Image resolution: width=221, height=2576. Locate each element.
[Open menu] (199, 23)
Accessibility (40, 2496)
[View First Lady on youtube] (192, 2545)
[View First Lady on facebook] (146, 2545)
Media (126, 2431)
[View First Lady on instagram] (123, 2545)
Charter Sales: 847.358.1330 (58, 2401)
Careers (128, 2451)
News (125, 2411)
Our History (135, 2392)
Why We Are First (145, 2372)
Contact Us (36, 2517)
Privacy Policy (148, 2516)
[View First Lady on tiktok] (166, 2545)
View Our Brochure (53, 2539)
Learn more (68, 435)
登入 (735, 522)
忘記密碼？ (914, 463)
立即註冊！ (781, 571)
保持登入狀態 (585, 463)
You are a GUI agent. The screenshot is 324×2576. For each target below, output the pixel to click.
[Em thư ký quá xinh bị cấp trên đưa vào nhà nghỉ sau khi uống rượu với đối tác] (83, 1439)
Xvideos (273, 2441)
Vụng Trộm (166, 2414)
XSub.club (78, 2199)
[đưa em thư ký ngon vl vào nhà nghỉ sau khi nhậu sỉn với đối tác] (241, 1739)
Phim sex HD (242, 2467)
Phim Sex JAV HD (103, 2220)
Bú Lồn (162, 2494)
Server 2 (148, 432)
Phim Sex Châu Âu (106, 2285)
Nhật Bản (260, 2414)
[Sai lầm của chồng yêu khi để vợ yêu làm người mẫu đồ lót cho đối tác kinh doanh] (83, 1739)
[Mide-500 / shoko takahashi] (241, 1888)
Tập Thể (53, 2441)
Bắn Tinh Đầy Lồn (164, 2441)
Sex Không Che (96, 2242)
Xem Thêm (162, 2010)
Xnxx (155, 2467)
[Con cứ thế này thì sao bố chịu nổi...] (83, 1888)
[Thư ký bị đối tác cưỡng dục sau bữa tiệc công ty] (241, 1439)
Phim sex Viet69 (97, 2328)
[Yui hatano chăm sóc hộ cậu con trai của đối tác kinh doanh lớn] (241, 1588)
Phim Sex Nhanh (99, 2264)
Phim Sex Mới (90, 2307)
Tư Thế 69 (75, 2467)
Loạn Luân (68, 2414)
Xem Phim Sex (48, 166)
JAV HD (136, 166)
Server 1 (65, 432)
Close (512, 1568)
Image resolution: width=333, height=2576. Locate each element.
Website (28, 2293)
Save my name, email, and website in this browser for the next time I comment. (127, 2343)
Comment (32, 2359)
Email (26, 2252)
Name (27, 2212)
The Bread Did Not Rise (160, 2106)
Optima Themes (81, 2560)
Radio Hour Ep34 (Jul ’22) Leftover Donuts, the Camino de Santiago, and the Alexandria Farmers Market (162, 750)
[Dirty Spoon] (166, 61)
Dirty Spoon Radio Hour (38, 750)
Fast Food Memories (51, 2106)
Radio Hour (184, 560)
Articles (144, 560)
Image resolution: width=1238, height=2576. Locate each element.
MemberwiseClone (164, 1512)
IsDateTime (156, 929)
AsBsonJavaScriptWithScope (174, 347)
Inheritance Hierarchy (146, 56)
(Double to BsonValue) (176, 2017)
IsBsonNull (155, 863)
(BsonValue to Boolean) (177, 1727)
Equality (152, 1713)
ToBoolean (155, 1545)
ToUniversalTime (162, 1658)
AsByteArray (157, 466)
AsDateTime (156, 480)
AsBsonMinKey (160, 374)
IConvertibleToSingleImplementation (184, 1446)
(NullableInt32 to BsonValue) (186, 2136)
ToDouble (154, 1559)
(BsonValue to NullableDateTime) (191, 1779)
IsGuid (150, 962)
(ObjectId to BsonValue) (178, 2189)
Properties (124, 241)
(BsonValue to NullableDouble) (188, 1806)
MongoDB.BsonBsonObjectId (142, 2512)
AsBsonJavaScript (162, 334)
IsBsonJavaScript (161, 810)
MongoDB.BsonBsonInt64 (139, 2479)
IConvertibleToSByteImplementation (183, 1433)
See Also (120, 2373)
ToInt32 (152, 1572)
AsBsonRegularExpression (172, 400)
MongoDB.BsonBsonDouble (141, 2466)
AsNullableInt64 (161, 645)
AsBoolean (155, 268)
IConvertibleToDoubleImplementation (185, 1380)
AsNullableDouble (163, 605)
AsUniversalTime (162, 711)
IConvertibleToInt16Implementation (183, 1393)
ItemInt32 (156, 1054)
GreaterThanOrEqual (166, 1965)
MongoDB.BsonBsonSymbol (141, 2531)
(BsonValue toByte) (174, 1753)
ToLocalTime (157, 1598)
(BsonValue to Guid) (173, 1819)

──────────────────────────────

The expected answer is an exact copy of the lines above, beginning at the line with "Image resolution: width=333, height=2576." and ending at the line with "See Also (120, 2373)", with both ends in.

__Problem solution__.
Image resolution: width=333, height=2576. Locate each element.
Website (28, 2293)
Save my name, email, and website in this browser for the next time I comment. (127, 2343)
Comment (32, 2359)
Email (26, 2252)
Name (27, 2212)
The Bread Did Not Rise (160, 2106)
Optima Themes (81, 2560)
Radio Hour Ep34 (Jul ’22) Leftover Donuts, the Camino de Santiago, and the Alexandria Farmers Market (162, 750)
[Dirty Spoon] (166, 61)
Dirty Spoon Radio Hour (38, 750)
Fast Food Memories (51, 2106)
Radio Hour (184, 560)
Articles (144, 560)
Image resolution: width=1238, height=2576. Locate each element.
MemberwiseClone (164, 1512)
IsDateTime (156, 929)
AsBsonJavaScriptWithScope (174, 347)
Inheritance Hierarchy (146, 56)
(Double to BsonValue) (176, 2017)
IsBsonNull (155, 863)
(BsonValue to Boolean) (177, 1727)
Equality (152, 1713)
ToBoolean (155, 1545)
ToUniversalTime (162, 1658)
AsByteArray (157, 466)
AsDateTime (156, 480)
AsBsonMinKey (160, 374)
IConvertibleToSingleImplementation (184, 1446)
(NullableInt32 to BsonValue) (186, 2136)
ToDouble (154, 1559)
(BsonValue to NullableDateTime) (191, 1779)
IsGuid (150, 962)
(ObjectId to BsonValue) (178, 2189)
Properties (124, 241)
(BsonValue to NullableDouble) (188, 1806)
MongoDB.BsonBsonObjectId (142, 2512)
AsBsonJavaScript (162, 334)
IsBsonJavaScript (161, 810)
MongoDB.BsonBsonInt64 (139, 2479)
IConvertibleToSByteImplementation (183, 1433)
See Also (120, 2373)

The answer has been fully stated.